While models recall the realities of working with adult men as teenagers, Turlington remembers being asked to pose topless by a photographer when she was aged 17.

“Can you put your arms down a little bit lower? A little bit lower,” she says she was told.

“I do remember being like, ‘Oh my gosh, I shouldn’t be doing this.’”

She was shocked to discover the image appeared on the cover of PHOTO magazine.

“I don’t think there was any age that you were supposed to be in order to have a nude picture. I don’t think there was anyone monitoring or regulating any of that.”

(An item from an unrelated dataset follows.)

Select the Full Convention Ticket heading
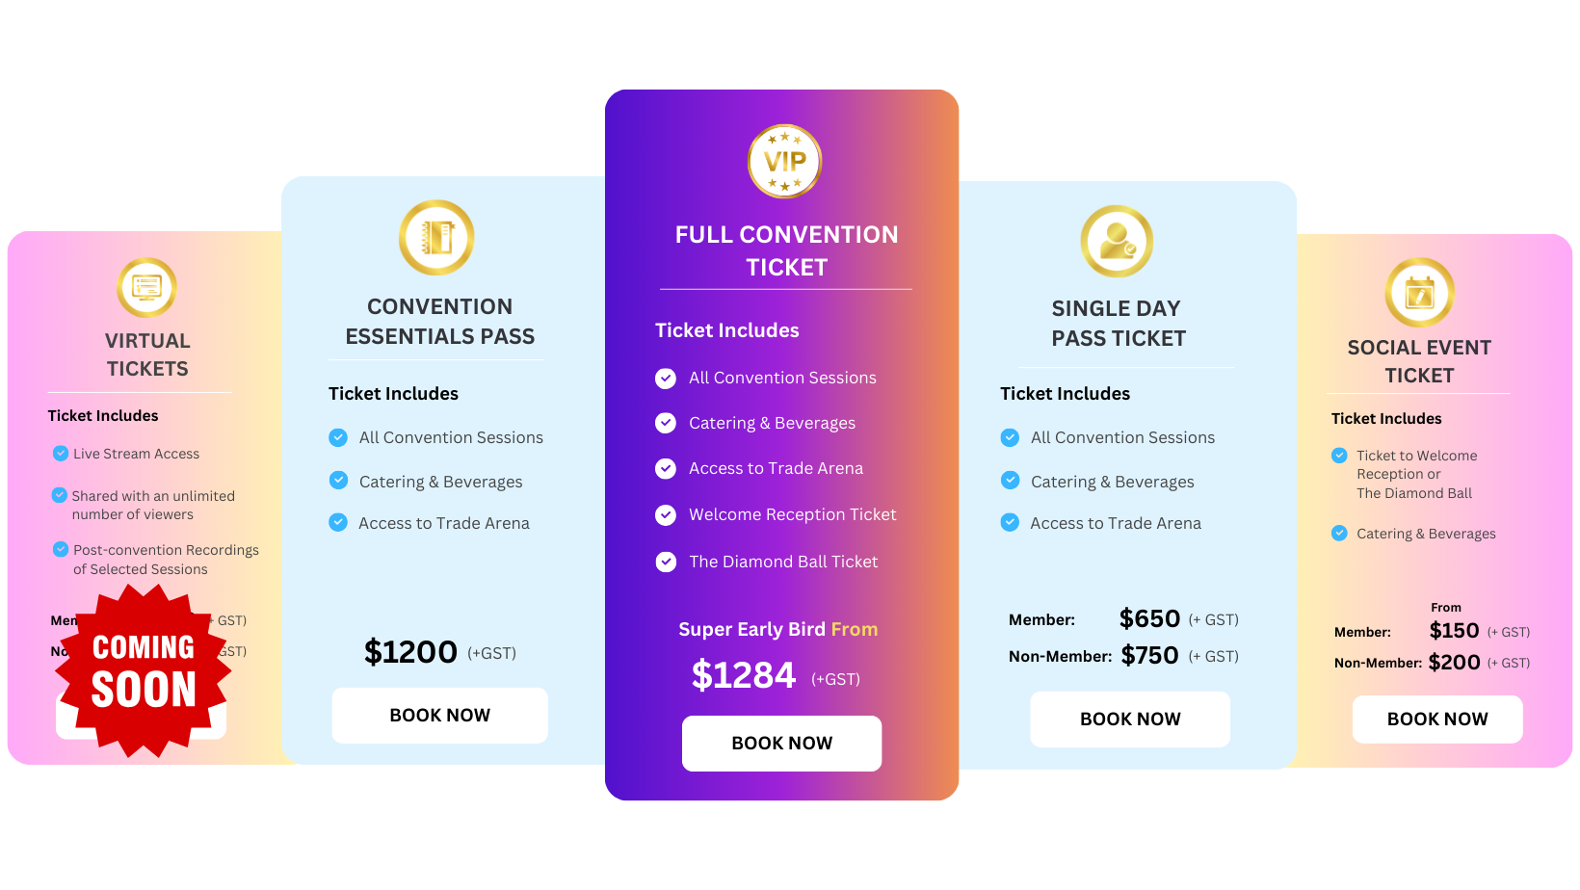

Naomi Campbell said she was paid less than white models

“I wanted to be paid the same as the white models,” Campbell said, recalling her fight to appear on the cover of Vogue.

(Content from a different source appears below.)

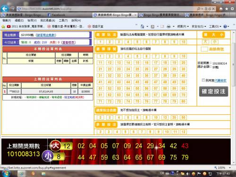Open the browser home page icon

click(x=221, y=9)
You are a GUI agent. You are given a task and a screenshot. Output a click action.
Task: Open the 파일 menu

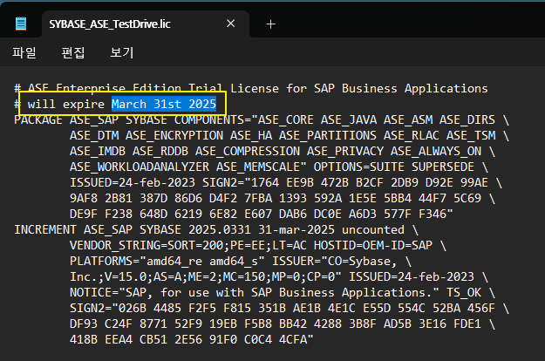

“I was working for Mr [Yves] Saint Laurent [at the time] so I told them,” she said. “I didn’t know what type of power he had. I didn’t know he would say something.”

“The next thing I know, I was in New York.... I had no idea until it came out that it was the first time a Black person had been on a French Vogue cover [in 1988]. I didn’t think of it as breaking a barrier. I just looked at it as: ‘This can’t stop here, this can’t be the only token.”

The Super Models is now streaming on Apple TV+.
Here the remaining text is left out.